Throughput Optimization for Multi-AP IEEE P802.11bq Networks Based on Combinatorial Multi-Armed Bandits

2026-06-02Networking and Internet Architecture

Networking and Internet Architecture
AI summary

The authors study how to improve data throughput in networks with many access points using the IEEE P802.11bq standard, which involves complex wireless communication factors like directional beams and interference. They create a detailed model of how different settings affect performance and formulate the optimization as a special type of problem called a combinatorial multi-armed bandit. Their proposed learning method efficiently explores configuration options and outperforms a common baseline by improving network speed and stabilization time in simulations. Their results show that achieving high throughput requires balancing various network parameters, not just focusing on avoiding collisions or maximizing signal rates.

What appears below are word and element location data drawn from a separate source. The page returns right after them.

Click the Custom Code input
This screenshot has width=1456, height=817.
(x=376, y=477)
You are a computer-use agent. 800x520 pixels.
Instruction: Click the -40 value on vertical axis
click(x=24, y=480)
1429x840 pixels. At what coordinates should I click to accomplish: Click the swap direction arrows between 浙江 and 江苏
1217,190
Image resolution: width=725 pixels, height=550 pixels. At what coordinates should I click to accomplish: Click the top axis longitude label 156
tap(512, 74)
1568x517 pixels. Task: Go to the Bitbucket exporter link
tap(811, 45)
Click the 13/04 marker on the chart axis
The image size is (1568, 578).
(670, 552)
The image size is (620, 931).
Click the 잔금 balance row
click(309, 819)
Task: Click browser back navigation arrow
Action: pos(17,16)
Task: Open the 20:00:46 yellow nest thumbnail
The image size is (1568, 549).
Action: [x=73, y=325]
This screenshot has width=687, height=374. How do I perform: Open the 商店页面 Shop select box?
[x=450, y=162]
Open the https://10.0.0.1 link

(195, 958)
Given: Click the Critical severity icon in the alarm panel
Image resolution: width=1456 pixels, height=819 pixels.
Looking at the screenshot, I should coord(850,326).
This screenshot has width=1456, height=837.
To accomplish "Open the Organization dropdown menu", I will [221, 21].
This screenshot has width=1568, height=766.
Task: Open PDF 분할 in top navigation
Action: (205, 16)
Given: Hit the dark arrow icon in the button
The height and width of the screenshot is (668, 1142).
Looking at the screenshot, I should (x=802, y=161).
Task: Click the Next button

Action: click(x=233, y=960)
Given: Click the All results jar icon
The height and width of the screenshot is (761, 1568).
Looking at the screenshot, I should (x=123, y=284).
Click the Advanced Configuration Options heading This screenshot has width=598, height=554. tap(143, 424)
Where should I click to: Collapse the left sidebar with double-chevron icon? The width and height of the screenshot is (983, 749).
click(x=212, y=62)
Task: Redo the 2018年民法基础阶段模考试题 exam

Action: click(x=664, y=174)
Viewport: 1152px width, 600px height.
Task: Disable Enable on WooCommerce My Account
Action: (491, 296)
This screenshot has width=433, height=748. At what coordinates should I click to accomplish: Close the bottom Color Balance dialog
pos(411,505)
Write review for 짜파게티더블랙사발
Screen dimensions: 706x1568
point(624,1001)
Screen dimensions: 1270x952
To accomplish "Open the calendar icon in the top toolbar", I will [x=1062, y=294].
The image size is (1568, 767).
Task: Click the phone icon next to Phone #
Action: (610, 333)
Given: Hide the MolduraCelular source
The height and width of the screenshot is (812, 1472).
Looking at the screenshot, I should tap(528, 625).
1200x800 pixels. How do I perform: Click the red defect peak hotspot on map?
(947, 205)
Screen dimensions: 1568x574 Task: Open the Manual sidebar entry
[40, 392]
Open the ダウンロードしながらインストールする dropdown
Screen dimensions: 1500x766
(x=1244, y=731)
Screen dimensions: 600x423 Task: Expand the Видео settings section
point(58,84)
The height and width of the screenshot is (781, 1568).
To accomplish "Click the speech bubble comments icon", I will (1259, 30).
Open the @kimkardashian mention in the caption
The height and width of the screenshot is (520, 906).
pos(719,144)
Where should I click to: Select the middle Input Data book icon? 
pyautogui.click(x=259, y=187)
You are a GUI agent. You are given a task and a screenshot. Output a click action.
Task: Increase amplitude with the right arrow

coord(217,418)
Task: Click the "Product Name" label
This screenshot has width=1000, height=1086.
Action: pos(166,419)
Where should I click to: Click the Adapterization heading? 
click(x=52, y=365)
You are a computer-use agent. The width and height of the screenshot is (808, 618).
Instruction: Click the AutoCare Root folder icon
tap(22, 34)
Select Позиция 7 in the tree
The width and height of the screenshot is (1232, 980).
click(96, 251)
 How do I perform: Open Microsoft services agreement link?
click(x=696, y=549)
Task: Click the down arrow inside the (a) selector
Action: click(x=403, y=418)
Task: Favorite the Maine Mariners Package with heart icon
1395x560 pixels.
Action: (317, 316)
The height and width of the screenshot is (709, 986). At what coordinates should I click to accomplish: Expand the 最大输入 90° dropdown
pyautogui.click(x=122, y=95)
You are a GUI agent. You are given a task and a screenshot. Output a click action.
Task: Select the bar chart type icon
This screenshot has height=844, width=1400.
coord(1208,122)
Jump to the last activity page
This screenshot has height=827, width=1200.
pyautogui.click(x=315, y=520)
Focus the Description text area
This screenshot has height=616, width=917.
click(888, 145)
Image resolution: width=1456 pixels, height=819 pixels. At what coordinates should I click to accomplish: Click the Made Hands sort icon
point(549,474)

IEEE P802.11bqCSMA/CARTS/CTSBeam-trainingDirectional mmWave interferenceSINRMCS selectionCombinatorial Multi-Armed BanditThompson samplingClear-channel assessment
Authors
Anshan Yuan, Mingqi Han, Xinghua Sun
Abstract
This paper addresses distributed throughput optimization for dense multi-AP IEEE P802.11bq networks. We develop a packet-level model that jointly captures cross-link carrier-sense multiple access with collision avoidance (CSMA/CA), sub-7GHz RTS/CTS exchange, beam-training overhead, directional mmWave interference, signal-to-interference-plus-noise-ratio (SINR)-based MCS selection, and retransmissions. The resulting configuration problem is formulated as a multi-group combinatorial multi-armed bandit (CMAB), where each AP selects its contention window, clear-channel assessment threshold, beamwidth, and MCS reservation margin from finite candidate sets. Inspired by combinatorial successive accept-reject methods, we propose a group-wise feasible CSAR variant that uses Hadamard-guided feasible exploration to estimate empirical ranking scores and eliminate low-performing candidates within each parameter group. Simulations show that the proposed scheme improves aggregate and per-AP throughput over the considered Thompson-sampling baseline across most AP densities and reduces throughput stabilization time by approximately 49$\%$ under the evaluated settings. The learned configurations reveal that high throughput requires a balance among control-channel aggressiveness, mmWave spatial reuse, beam-training cost, and MCS robustness, rather than simply minimizing collisions or maximizing the PHY rate.